# Importing Libraries

In [1]:
# Import necessary modules.
import numpy as np
import pandas as pd
import matplotlib.pyplot as plt
import seaborn as sns

# Loading Dataset

In [5]:
# Load the dataset.
car_data = pd.read_csv("../car_data/CarPriceData.csv")

In [19]:
# Display descriptions for each feature.
descriptions = {
    'car_ID': "Unique identifier for each car",
    'symboling': "Insurance risk rating for the car",
    'CarName': "Name or model of the car",
    'fueltype': "Type of fuel used (gas or diesel)",
    'aspiration': "Method of air intake for the engine (std or turbo)",
    'doornumber': "Number of doors on the car",
    'carbody': "Type of car body or design (sedan, hatchback, etc.)",
    'drivewheel': "Type of drivetrain or wheels (FWD, RWD, 4WD)",
    'enginelocation': "Engine location (front or rear)",
    'wheelbase': "Distance between front and rear axles",
    'carlength': "Length of the car",
    'carwidth': "Width of the car",
    'carheight': "Height of the car",
    'curbweight': "Weight of the car without passengers or cargo",
    'enginetype': "Type of engine (ohc, ohcv, etc.)",
    'cylindernumber': "Number of cylinders in the engine",
    'enginesize': "Size of the engine (in cc or ci)",
    'fuelsystem': "Type of fuel injection system (mpfi, etc.)",
    'boreratio': "Ratio of cylinder bore diameter to stroke length",
    'stroke': "Length of the engine stroke",
    'compressionratio': "Engine compression ratio",
    'horsepower': "Engine power output (in hp)",
    'peakrpm': "Engine's peak RPM for generating power",
    'citympg': "Fuel efficiency in city driving (mpg)",
    'highwaympg': "Fuel efficiency on the highway (mpg)",
    'price': "Price of the car"
}

for column in car_data.columns:
    print(f"{column}: {descriptions.get(column, 'No description available')}")
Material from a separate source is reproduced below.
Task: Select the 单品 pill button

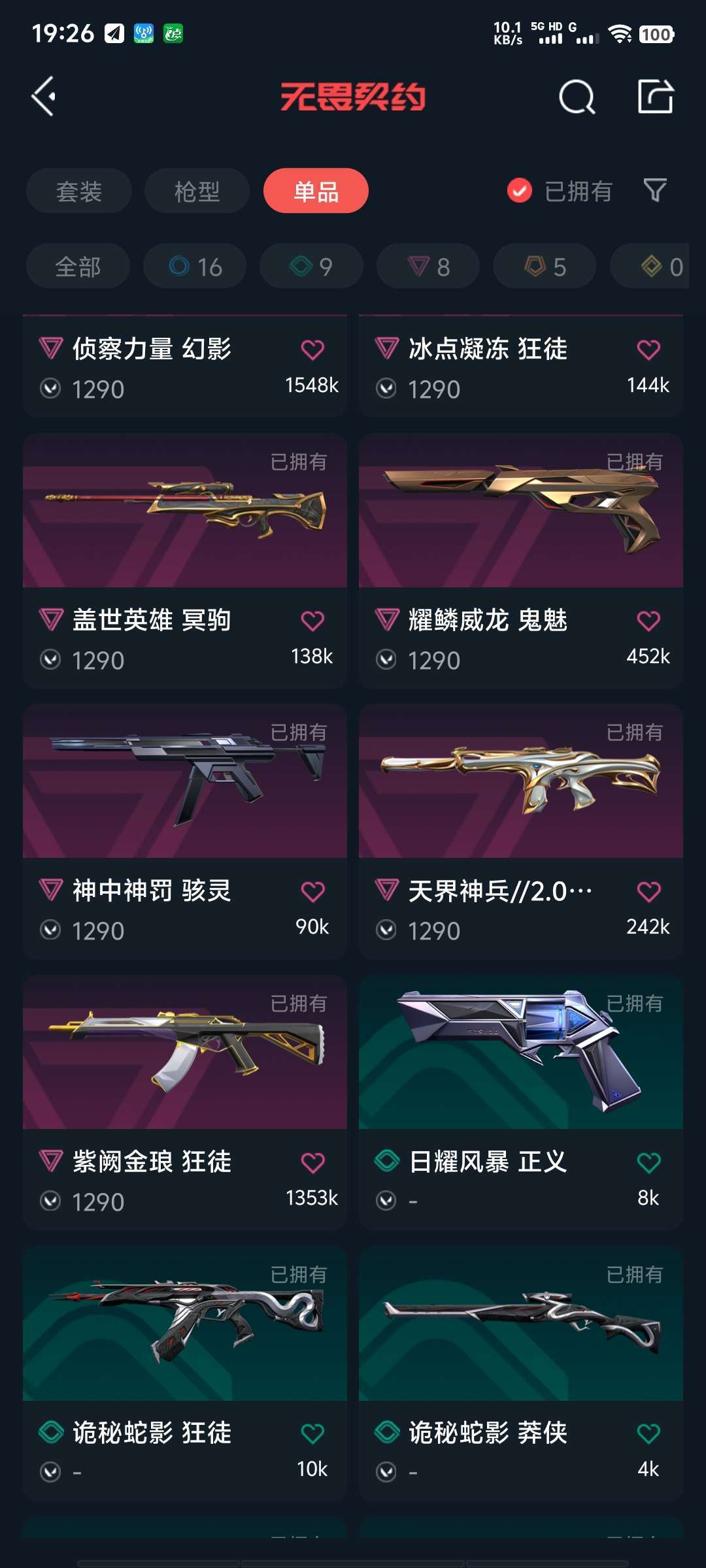Action: (316, 191)
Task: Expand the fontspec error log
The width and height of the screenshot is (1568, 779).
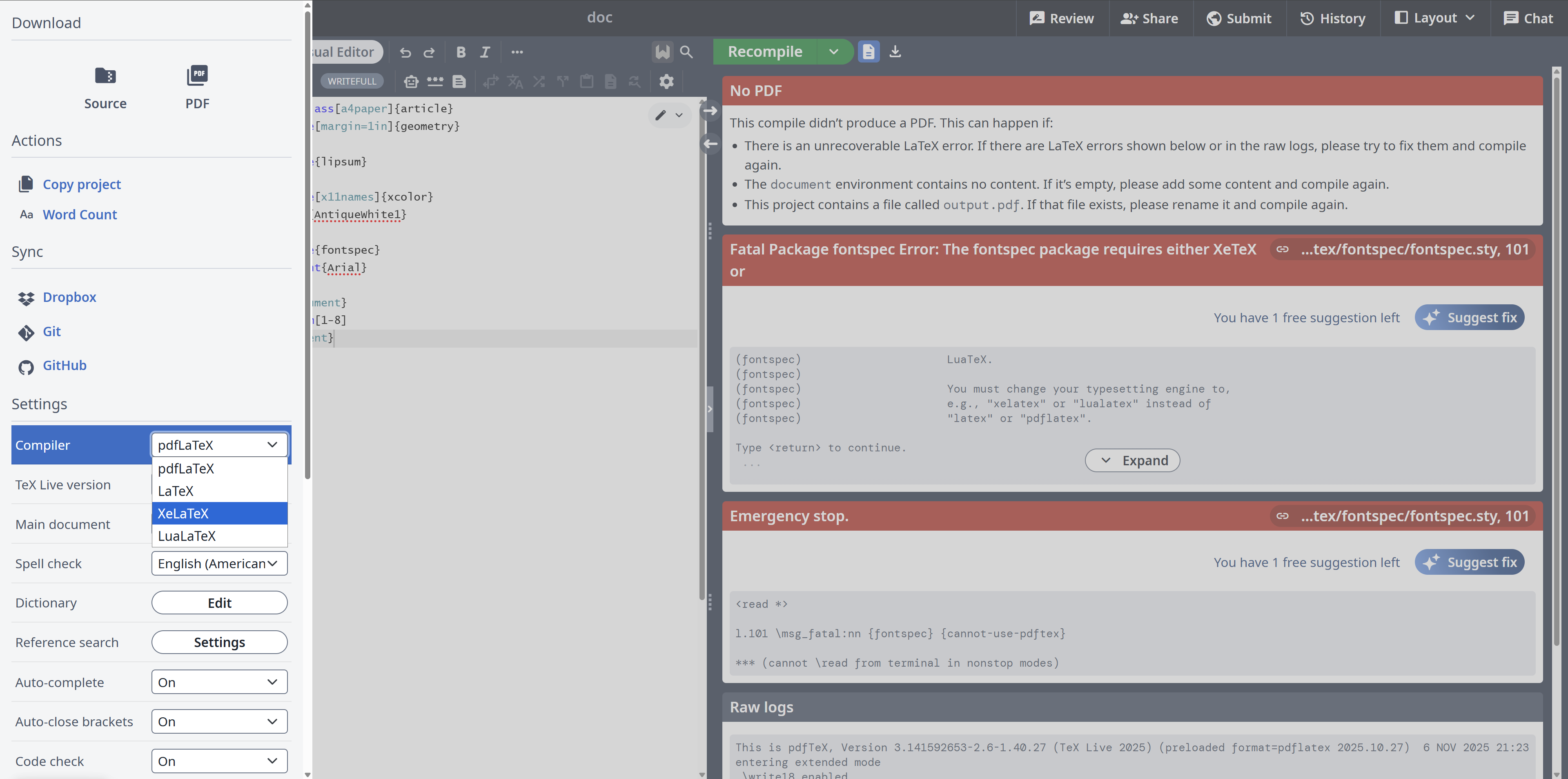Action: tap(1132, 460)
car_ID: Unique identifier for each car
symboling: Insurance risk rating for the car
CarName: Name or model of the car
fueltype: Type of fuel used (gas or diesel)
aspiration: Method of air intake for the engine (std or turbo)
doornumber: Number of doors on the car
carbody: Type of car body or design (sedan, hatchback, etc.)
drivewheel: Type of drivetrain or wheels (FWD, RWD, 4WD)
enginelocation: Engine location (front or rear)
wheelbase: Distance between front and rear axles
carlength: Length of the car
carwidth: Width of the car
carheight: Height of the car
curbweight: Weight of the car without passengers or cargo
enginetype: Type of engine (ohc, ohcv, etc.)
cylindernumber: Number of cylinders in the engine
enginesize: Size of the engine (in cc or ci)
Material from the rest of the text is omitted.